In China, for example, Jimmy Lai, entrepreneur and recipient of the 2023 Milton Friedman Prize for Advancing Liberty, became the target of government intimidation due to his long-held commitment to liberty and support for the freedom protests in Hong Kong. Less than a year after arresting Lai, the Hong Kong police froze both his personal finances and the finances of three companies linked to his newspaper, Apple Daily. In Russia, Alexei Navalny, activist and founder of the Anti-Corruption Foundation, had a similar experience when Russian authorities froze his bank accounts. The freeze began just days ahead of demonstrations that were planned to protest the exclusion of opposition candidates in a local election in Moscow.

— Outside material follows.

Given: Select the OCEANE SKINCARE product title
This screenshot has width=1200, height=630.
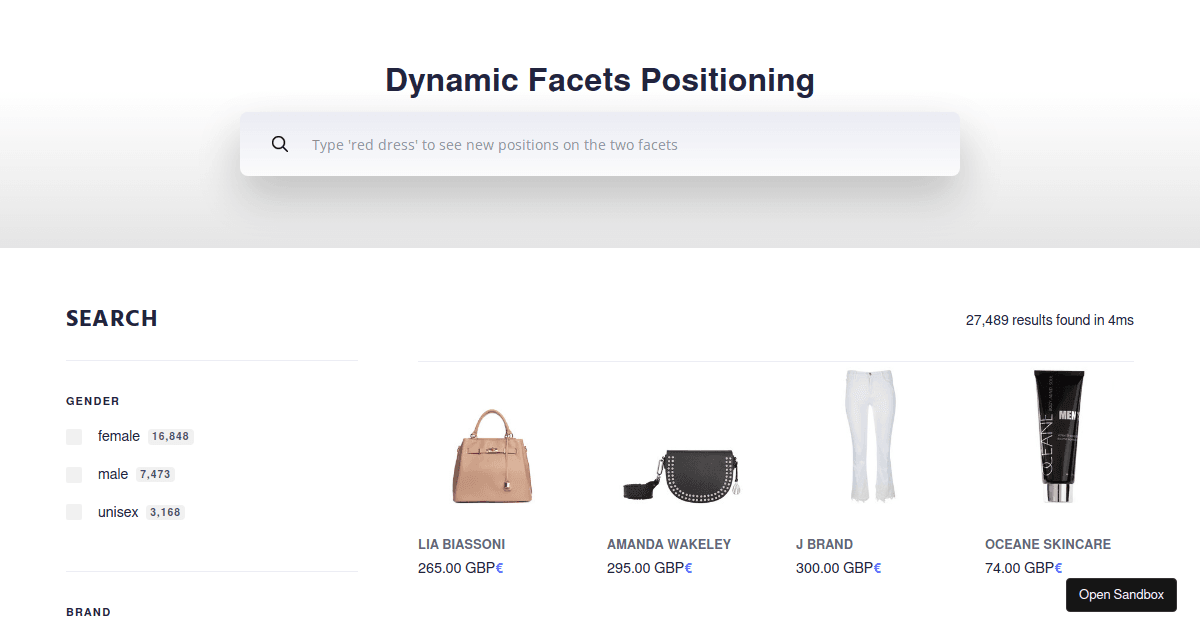Looking at the screenshot, I should [1047, 545].
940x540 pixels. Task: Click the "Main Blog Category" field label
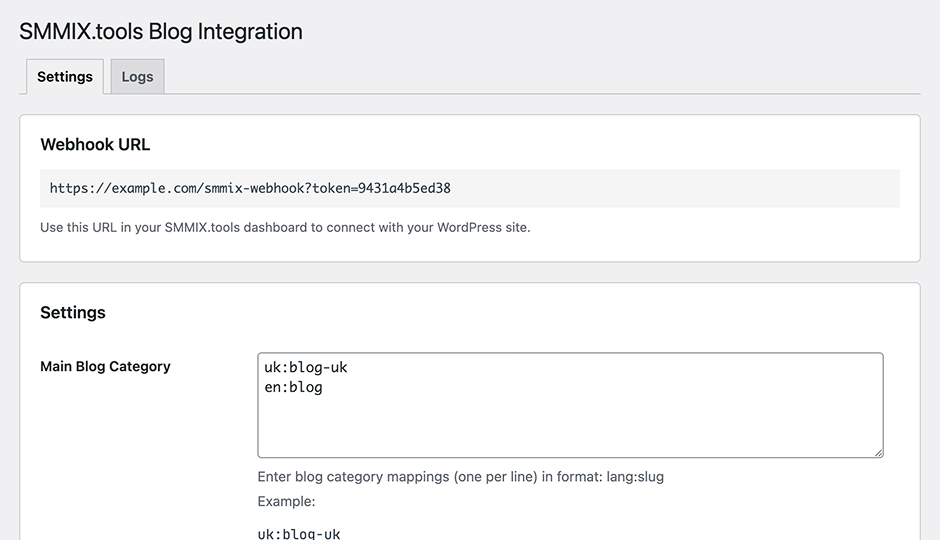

Government use of financial controls to enforce illiberal public policy is not, however, limited to overtly oppressive regimes like China or Russia. In 2022 in Canada, for example, Prime Minister Justin Trudeau resorted to invoking the Emergencies Act for the first time in Canadian history to choke off protests over COVID-19 restrictions. As donations began to flow in from around the world (many coming from the United States), Trudeau chose to freeze the bank accounts of protestors to restrict access to funding and cut the protestors off from society. The United States has also been unable to resist the temptation to use the financial system as a means for social control. Perhaps in the most infamous example, Operation Choke Point was a Department of Justice initiative to go after politically disfavored businesses (e.g., state‐licensed cannabis dispensaries, payday lenders, pawn shops, or gun shops). Coordinating with other federal agencies, the Department of Justice pressured financial institutions to deny services to these lawful businesses to, as one official described it, “chok[e] them off from the very air they need to survive.”
Governments of all types thus recognize that the traditional financial system is an effective tool for social control. More so, in a time when social media can be used to rally support from around the globe, governments recognize that using the financial system does not generate significant backlash given its relatively hidden nature. Unlike when riot police are used, there are no photos of an official striking a devastating blow to a protestor or tear gas filling the streets. Instead, the moment of impact is when victims receive a call from the bank or an error message in an app to notify them that they no longer have access to their finances. And yet, it can halt people in their tracks all the same—effectively cutting them off from their local community and the world at large. For the billions of people living under overt authoritarianism or simply subject to ill-considered laws, the potential for abuse of the traditional financial system is all too recognizable.